New York, for all its bluster and glitz, is also a city of ghosts. It’s easy to ignore them—to get caught up in the swirl of what’s new—but every so often, on an empty cobblestoned street or in a darkened stairwell, you might feel their pull. They’ve been tugging at Brooklyn-born photographer Nona Faustine since she was a girl. She’d explore the city with her mother, running errands, wondering about who came before her. “I was always asking about the past, thinking about past New Yorkers,” she explains. But as she pursued an undergraduate degree at the School of Visual Arts, then a master of fine arts from the International Center of Photography (ICP)–Bard College program, she noticed that the city’s history as a slave trade capital was rarely mentioned, and that people who looked like her—“plus-size, dark skin”—were rarely depicted in museums or galleries. “I wanted to address that gap.”

So, 10 years ago, Faustine embarked on a project born more out of passion than anything else: a series of large-format self-portraits taken in front of the city’s less heralded spots—the sites of slave auctions, an African burial ground, the ports where slave ships once docked. In many of the images, she’s nude, save for a pair of white, high-heeled shoes. She appears vulnerable yet defiant, a stand-in for the forgotten. “It goes to a larger question about African American contributions,” she explains. “The unacknowledged voices; what’s been erased.”

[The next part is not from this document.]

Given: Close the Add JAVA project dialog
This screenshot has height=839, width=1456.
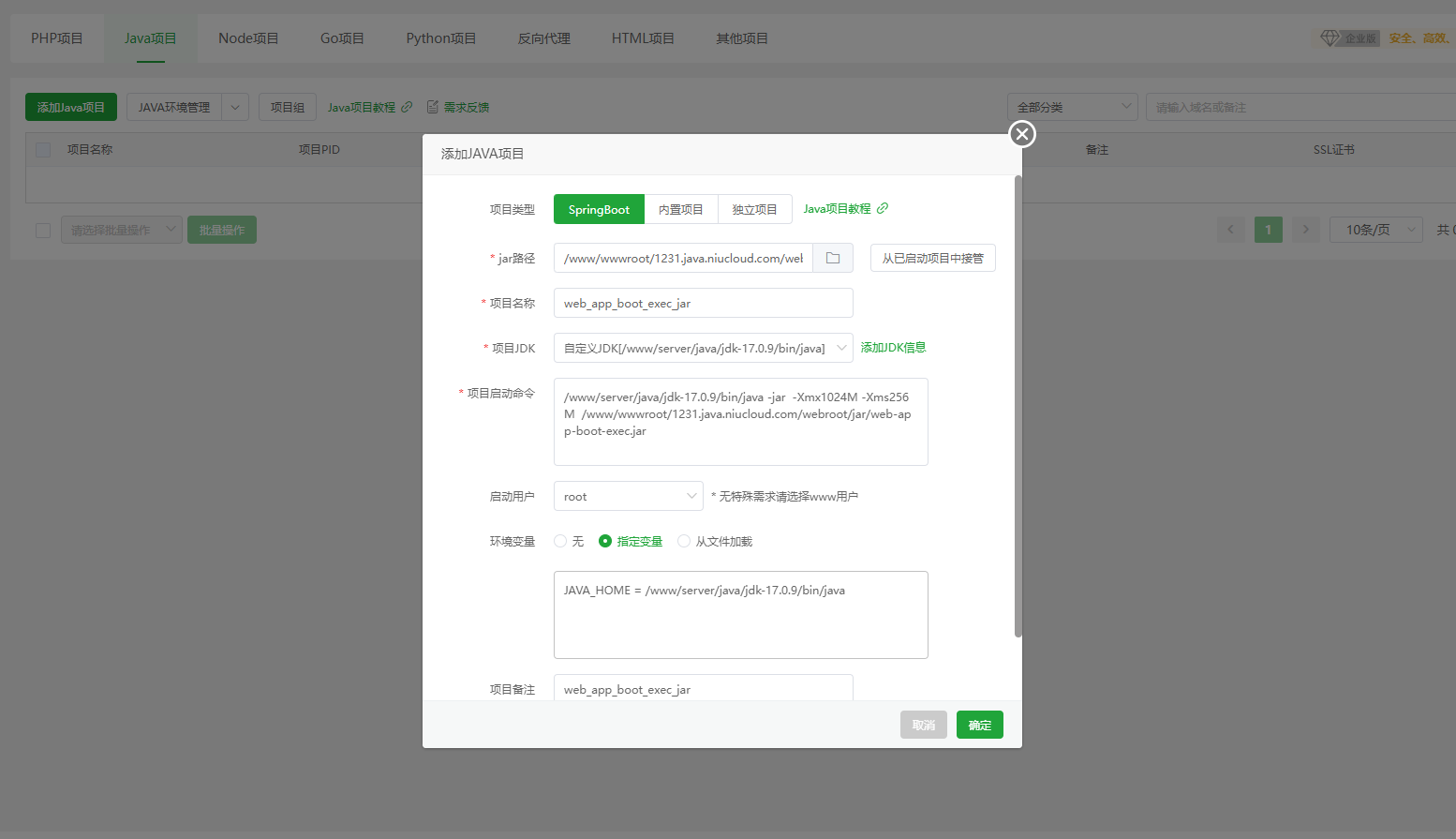Looking at the screenshot, I should (x=1021, y=134).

Now that project, aptly titled White Shoes, will be presented at Higher Pictures Generation during New York’s Armory Show. Though the series has garnered considerable acclaim over the last decade—several of the original works are included in permanent museum collections, and an eponymous book was released last year—this is the first time that dozens of new, never-before-seen pieces will be shown, allowing viewers to fully absorb the force of Faustine’s seminal oeuvre. It’s a milestone she doesn’t take lightly, especially given the personal nature of the work. “It came from the purest, most from-the-soul expression, and that’s not always easy to share with the world,” she says. “It was my way of dealing with the sorrow and the horror and the complexity of our history here in America. To have people embrace it the way they have, it’s just incredible.”